» **Problem to work on**
Among the entries, find the lines with the string "computer" and copy them.
===
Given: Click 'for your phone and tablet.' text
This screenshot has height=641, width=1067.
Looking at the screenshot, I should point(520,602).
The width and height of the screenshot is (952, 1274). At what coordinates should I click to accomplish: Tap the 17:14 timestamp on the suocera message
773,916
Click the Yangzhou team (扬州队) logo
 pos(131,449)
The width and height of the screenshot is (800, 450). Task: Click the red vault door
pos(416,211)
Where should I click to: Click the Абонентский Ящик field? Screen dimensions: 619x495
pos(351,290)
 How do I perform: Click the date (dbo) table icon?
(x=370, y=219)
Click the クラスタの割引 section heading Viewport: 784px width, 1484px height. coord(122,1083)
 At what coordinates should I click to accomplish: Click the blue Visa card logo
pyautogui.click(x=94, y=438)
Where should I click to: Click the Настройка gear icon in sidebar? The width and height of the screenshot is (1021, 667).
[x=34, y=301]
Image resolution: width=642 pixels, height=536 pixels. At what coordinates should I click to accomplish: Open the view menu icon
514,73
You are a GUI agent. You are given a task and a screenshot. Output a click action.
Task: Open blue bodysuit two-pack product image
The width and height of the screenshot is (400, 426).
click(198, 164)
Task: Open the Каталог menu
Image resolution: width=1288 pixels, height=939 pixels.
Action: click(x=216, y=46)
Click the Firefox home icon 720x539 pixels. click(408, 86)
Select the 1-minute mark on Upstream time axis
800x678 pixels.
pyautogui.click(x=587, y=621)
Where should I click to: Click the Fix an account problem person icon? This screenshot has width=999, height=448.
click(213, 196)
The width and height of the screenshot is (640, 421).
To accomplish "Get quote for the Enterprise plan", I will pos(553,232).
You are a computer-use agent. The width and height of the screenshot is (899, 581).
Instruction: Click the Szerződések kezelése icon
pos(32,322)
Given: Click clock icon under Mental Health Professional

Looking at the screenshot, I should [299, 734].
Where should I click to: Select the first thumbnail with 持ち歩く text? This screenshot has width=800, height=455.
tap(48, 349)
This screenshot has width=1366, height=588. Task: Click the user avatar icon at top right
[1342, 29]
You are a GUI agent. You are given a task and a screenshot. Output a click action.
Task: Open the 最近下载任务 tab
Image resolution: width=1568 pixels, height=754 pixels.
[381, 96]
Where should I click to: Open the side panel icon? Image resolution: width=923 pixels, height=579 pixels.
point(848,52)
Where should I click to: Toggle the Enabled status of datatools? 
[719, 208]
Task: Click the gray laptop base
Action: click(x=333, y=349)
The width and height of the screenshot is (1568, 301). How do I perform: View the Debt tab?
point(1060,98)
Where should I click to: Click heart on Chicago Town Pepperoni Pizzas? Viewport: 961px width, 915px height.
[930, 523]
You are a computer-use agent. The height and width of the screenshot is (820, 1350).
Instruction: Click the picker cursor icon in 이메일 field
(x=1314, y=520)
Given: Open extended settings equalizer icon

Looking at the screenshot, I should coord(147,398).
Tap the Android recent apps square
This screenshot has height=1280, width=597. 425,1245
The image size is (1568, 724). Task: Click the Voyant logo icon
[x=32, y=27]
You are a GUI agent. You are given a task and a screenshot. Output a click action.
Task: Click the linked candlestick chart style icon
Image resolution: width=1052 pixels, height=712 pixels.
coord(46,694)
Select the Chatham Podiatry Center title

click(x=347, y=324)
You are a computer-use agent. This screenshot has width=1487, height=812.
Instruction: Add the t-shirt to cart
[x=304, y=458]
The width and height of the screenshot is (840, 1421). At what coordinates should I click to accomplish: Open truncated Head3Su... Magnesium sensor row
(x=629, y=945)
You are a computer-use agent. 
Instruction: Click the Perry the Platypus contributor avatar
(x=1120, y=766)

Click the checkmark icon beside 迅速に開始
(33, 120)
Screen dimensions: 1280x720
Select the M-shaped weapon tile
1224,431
===
» **Written solution**
You are a computer-use agent. The width and height of the screenshot is (899, 581).
You are a computer-use agent. The height and width of the screenshot is (820, 1350).
You are a computer-use agent. This screenshot has width=1487, height=812.
You are a computer-use agent. 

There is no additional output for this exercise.